Another regulatory factor studied in this research was JHDM2A, also known as Jmjd1a or Kdm3a, was identified as an H3K9 demethylase (for monomethylation and dimethylation). JHDM2A was originally cloned as a testis-specific gene transcript. Results of immune histochemical analysis using anti- JHDM2A antibody showed an intense nuclear expression of this gene in round spermatids and a sub-nuclear distribution. Co-expression of JHDM2A gene with RNA polymerase II indicated that JHDM2A might contribute to transcriptional activation of some testis specific genes. JHDM2A has been shown to stimulate the transcriptional activation of transition nuclear protein1 and PRM1 genes by bonding to the core promoter and removing H3K9 methylation (21). Histone demethylase JHDM2A is critical for Tnp1 and PRM2 transcription and spermatogenesis. JHDM2A -deficient mice have infertility and smaller testes.

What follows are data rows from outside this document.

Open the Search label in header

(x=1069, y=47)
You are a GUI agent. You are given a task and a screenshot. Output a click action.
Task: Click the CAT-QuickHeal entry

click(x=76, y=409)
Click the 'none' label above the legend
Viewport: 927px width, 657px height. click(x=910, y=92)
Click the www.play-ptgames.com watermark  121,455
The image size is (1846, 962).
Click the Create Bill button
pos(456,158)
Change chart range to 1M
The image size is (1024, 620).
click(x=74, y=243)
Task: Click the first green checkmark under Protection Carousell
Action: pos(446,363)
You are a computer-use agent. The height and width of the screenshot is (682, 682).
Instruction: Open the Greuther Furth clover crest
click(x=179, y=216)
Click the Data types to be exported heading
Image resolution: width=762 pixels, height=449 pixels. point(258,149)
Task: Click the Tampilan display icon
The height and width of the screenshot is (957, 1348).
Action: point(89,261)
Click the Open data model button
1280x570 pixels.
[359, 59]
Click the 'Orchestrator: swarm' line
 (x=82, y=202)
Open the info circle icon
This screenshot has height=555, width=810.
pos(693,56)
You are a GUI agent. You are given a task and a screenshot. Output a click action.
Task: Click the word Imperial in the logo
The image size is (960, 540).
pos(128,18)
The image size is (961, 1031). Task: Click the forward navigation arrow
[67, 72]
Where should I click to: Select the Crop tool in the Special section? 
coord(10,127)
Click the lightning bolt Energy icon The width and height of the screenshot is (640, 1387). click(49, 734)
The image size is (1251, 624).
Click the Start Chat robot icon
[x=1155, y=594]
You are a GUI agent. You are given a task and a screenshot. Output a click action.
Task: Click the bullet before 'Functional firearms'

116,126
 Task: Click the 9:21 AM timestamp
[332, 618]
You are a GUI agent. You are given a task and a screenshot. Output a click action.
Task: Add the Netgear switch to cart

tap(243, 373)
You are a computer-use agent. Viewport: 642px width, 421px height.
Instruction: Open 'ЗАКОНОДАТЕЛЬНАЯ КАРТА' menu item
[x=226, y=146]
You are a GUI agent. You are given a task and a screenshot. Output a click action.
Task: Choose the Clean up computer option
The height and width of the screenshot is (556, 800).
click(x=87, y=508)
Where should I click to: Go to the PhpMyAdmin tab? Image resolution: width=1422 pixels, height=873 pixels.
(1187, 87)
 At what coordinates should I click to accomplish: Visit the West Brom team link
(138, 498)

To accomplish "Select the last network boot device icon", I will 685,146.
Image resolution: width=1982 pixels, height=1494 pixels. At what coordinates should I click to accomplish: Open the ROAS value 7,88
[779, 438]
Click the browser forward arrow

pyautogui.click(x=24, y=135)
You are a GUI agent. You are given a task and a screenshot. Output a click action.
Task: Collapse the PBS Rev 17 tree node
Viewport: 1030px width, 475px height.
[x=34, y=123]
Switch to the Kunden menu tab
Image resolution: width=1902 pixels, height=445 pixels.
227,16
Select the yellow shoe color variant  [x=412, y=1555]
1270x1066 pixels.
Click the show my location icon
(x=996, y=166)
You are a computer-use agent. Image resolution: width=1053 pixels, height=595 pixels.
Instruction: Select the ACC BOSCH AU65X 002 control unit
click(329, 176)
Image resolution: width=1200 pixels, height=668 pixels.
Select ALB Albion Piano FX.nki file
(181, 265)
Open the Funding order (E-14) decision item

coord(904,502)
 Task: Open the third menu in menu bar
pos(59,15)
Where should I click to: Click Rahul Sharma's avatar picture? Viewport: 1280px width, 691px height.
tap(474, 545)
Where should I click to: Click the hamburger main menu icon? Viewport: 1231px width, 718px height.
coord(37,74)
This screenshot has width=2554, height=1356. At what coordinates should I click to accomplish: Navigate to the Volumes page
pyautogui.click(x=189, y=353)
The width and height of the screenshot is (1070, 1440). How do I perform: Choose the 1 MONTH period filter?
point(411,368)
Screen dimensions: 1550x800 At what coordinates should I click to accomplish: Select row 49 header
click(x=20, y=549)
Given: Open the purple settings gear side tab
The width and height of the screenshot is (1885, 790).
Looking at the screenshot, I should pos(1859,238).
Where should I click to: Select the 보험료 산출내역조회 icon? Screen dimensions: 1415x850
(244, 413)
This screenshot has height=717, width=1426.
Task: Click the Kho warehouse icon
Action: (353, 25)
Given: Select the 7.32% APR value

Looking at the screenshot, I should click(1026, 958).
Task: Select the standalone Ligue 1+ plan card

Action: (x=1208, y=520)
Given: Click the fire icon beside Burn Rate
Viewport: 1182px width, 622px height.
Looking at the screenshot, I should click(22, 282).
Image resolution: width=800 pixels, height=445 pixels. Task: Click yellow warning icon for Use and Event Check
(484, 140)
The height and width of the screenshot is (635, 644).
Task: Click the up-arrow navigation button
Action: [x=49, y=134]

Despite the fact that animal model studies show the role of this protein in male infertility, we have not observed any significant difference in expression ratio of this gene between azoospermic and fertile men samples. Probably the role of this gene is not very influential in human spermatogenesis, and more samples must be studied. Regarding the correlation between this gene expression and PRM2 downregulation our results have shown no positive linear correlation. Statistically, shows a weak or no correlation. Other studies have shown that this gene acts as a transcriptional activator of the PRM1 gene. In addition, our samples displayed downregulation of the PRM2 gene; therefore, expression of JHDM2A in our samples did not have an important role.

Conclusion

We found significantly aberrant PRM mRNA ratios and a lower YBX2 mRNA content in testicular spermatids of infertile men. In future studies the exact role of these molecules (YBX2 and JHDM2A) and other PRM expression regulatory factors must be determined in human spermatogenesis.